# Sigma 120-300mm f2.8 DG OS (new) impressions



## meenanm (Jun 9, 2013)

Ok, the Sigma 120-300 arrived to me on Wednesday. Work and weather prevented me from getting much time to test it out. On Saturday morning I took time time shooting at home and testing out the lens. 
I was testing using my Canon 1Dx. I noticed it was back focusing a fair amount. I setup a focus test using FocusTune (Win) and confirmed it was in fact back focusing. I tested it at the max 300 and f2.8. =5 gave me the best average focus. Visually I might have gone with minus 4. I did some more samples and then needed to get to an event.

I used the new lens at the state softball finals. Below are some sample shots. I only adjusted exposure slightly. The images were shot in JPG on the camera. I'll right a full review and post the reports from FocusTune later this week. I also need to test it on the 5DIII body as well.


At 2.8 the focus was a bit soft, I think -4 might have been a better choice. Initial impression:
(based on a sample set of 1 lens) 

1. Its not a lens you can put on the camera and just go shooting. The USB dock may be a required item.
2. Lots of potential, if I can get the focus set right. Wish I didn't have to spend time seeking the right adjustment.
3. The tripod ring is better - more substantial. But, it is not as smooth as my L series lenses when rotating the camera.

*f2.8 300mm 1/6400 ISO200*







*f2.8 300mm 1/5000 ISO200*





*f3.5 300mm 1/1600 ISO100*





*f4 120mm 1/1600 ISO200 *






*f4 300mm 1/3200 ISO200 *


----------



## TWI by Dustin Abbott (Jun 9, 2013)

Shots look pretty good. I too sometimes prefer my visual tuning on a lens to a FoCal result. 

Big question - other than the focus being perhaps a hair off, how fast and, most importantly, how accurate do you feel the focus is?


----------



## meenanm (Jun 10, 2013)

TWI by Dustin Abbott said:


> Big question - other than the focus being perhaps a hair off, how fast and, most importantly, how accurate do you feel the focus is?


Focus is fast. Not quite as fast as the Canon 400 f2.8 II. But its pretty fast. Fast enough for sports. As to the accuracy, not ready to put a stamp on it yet due to the back focus. I had some misses. Not an exceptional number of misses for a softball game. Some that surprised me were the longer shots. For instance shooting an outfielder with center focus, I caught the fence more often than I thought I would. 

Update: I just spent some time tweaking the focus with the doc. I reset the 1Dx micro back to 0. I eventually worked my way up to a -15 setting on over 100'+. At that setting it is sharp! I then started working on the 120, 150 and 200 mm settings. I did not have time to put on the 5DIII and test it with the updates. I'll do a full review soon.

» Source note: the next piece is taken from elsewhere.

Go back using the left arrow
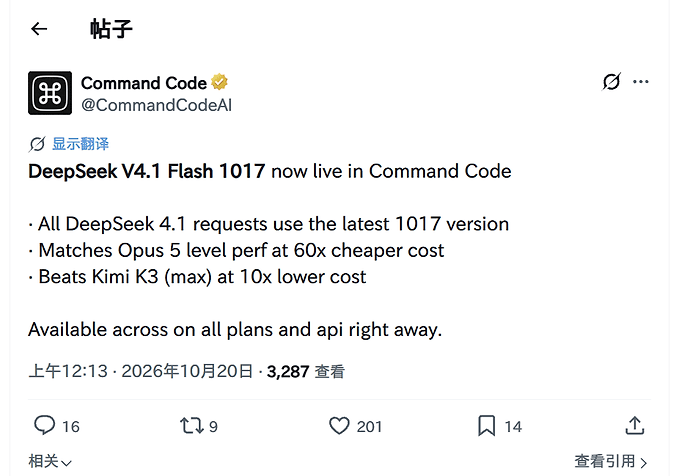Viewport: 690px width, 476px height. [x=39, y=29]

Suggestion, if you buy this lens, get the dock. Not sure if my situation is typical, but without it, I'd be calling Sigma or considering returning it.
-Mike


----------



## weixing (Jun 10, 2013)

meenanm said:


> TWI by Dustin Abbott said:
> 
> 
> > Big question - other than the focus being perhaps a hair off, how fast and, most importantly, how accurate do you feel the focus is?
> ...


 You mean you can adjust the AF accuracy using the dock? I'm using 60D which do not have the AFMA, so if can adjust the lens AF without using AFMA, it will be very tempting.

Just wonder how well does this lens take 2x TC?? I'm currently using EF 400mm F5.6L for birding... so really tempted to "upgrade" to this lens if IQ and AF perform reasonably well with TC.

Have a nice day.


----------



## meenanm (Jun 10, 2013)

TWI... You mean you can adjust the AF accuracy using the dock? I'm using 60D which do not have the AFMA, so if can adjust the lens AF without using AFMA, it will be very tempting.

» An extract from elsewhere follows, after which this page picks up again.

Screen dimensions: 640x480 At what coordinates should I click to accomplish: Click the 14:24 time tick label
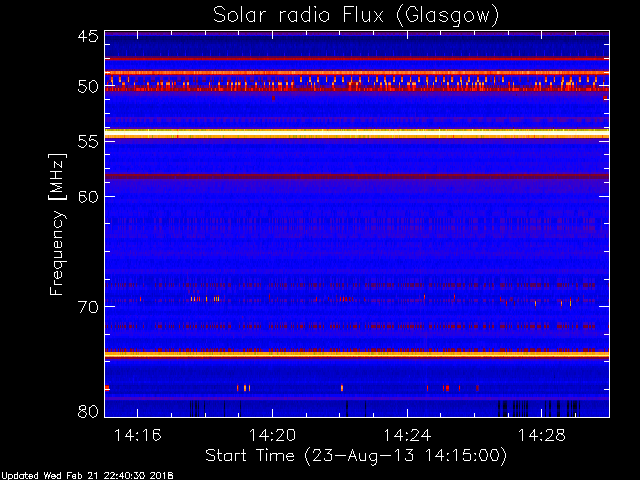tap(407, 435)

Just wonder how well does this lens take 2x TC?? I'm currently using EF 400mm F5.6L for birding... so really tempted to "upgrade" to this lens if IQ and AF perform reasonably well with TC....

Yes, with the dock you can adjust the AF at various mm and distances. There is a setting for 120, 150, 200 and 300mm. In each of those there are 4 settings to adjust at various distances. Once I am certain I've achieved optimal settings for my 1Dx, I'll test it on my 5DIII. The hope is that they would be the same.

You can also set two custom settings. I'll be doing this for a project on Saturday. I'll be shooting baseball from the dugout press area. I'll likely set a min focal distance and set it to the faster auto focus option. If it does not work out, I can revert back with the flip of a switch. 

The dock is an interesting concept. If the lens settings work for two current generation AF systems (1Dx and 5DIII) I'll be pretty happy.
-M


----------



## TWI by Dustin Abbott (Jun 10, 2013)

meenanm said:


> TWI... You mean you can adjust the AF accuracy using the dock? I'm using 60D which do not have the AFMA, so if can adjust the lens AF without using AFMA, it will be very tempting.
> 
> Just wonder how well does this lens take 2x TC?? I'm currently using EF 400mm F5.6L for birding... so really tempted to "upgrade" to this lens if IQ and AF perform reasonably well with TC....
> 
> ...



That would be nice. The amount of work to dial it in on two separate bodies would be pretty high.


----------



## CarlTN (Jun 10, 2013)

I thought the whole point of this lens was to get the USB dock...Does the dock cost a lot or something? I thought the dock was supposed to be included in the purchase price of the lens...(since the price is ~$600 higher than the 2011 version).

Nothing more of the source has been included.